For folks that are being held in lieu of bail, there is an effort afoot to avoid that in the first place. All of our judges are to consider the fact that if they hold a person in lieu of bail, they are committing them to a setting that is congregate housing, which by definition raises the risk of COVID. So we try to avoid that circumstance there. You inquire about speedy trial. That is a big question mark all across the country. They’re being held for periods that may exceed what in the past has been deemed to be a limitation of speedy trial. Test cases will come up to the courts, and they will have to look at that in the context of the pandemic, and does that alter the analysis? And I cannot offer an opinion on that because it’s quite likely that our court may address one or more cases of that type. And we’ll find out, I guess, perhaps when the United States Supreme Court hands something down.

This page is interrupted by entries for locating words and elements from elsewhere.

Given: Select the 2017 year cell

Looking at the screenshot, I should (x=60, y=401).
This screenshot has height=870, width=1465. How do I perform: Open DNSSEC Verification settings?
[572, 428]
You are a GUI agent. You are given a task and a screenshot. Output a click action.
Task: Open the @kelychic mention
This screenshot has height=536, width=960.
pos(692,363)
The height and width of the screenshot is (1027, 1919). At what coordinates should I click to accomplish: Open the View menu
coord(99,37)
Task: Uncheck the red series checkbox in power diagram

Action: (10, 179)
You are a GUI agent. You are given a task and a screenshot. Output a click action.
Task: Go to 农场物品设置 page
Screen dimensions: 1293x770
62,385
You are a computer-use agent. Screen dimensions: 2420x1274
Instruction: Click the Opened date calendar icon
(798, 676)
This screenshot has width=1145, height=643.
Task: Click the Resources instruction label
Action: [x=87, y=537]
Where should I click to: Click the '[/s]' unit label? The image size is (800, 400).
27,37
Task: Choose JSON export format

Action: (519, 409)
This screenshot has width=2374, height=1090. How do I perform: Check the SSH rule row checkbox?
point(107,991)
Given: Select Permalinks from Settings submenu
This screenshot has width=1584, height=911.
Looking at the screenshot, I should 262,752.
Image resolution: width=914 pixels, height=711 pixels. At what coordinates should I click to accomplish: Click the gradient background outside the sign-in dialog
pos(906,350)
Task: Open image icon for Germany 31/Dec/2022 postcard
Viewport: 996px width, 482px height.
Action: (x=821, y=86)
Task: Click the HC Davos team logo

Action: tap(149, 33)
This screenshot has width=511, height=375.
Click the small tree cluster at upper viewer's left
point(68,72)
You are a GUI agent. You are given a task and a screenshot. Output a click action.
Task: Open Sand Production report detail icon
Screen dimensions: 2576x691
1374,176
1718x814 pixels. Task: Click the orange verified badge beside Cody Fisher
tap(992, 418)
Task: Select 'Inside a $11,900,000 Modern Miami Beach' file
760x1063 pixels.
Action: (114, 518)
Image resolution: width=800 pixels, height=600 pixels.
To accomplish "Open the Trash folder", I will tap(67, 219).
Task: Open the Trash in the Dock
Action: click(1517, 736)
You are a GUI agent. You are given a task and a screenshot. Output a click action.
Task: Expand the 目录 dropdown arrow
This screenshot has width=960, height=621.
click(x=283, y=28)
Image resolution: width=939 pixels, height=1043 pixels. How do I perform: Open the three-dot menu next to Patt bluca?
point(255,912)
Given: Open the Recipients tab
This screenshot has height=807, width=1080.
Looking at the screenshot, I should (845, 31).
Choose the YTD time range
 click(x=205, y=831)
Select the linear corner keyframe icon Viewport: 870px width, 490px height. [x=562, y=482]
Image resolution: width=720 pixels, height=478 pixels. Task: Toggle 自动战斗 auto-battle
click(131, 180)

We do have a vaccine now for COVID-19. But it’s unlikely to be widely distributed in the next couple months at least. What are jury trials going to look like then in the new year? How are courthouses going to plan for social distancing and mask wearing and jury deliberations?

We, like everyone else, are hopeful that the vaccines will open things up sooner rather than later. We actually have encouraged the folks who make these decisions to consider court personnel — meaning marshals, clerks and judges — to be frontline essential workers. That doesn’t solve the problem for jurors or other folks who come in. I had hoped to have jury trials up and running by now. We did a couple of experimental trials in October, we discovered we can do them. But as the COVID crisis has worsened, and we have ramped up our protective measures, we have looked down the road and don’t think we can manage jury trials, at least through the first several months of 2021. And when I say jury trials, I’m talking about the criminal trials, because they are enormously backlogged. There are folks with valid claims waiting to get into a civil jury trial. And those are waiting in line behind the criminal trials. All of this is deeply distressing to all of us and to anyone who is waiting. We’re in the business of providing a forum for folks to reach peaceful resolutions of human conflict. And that’s what we can’t deliver right now, simply because of the logistics. It is deeply frustrating.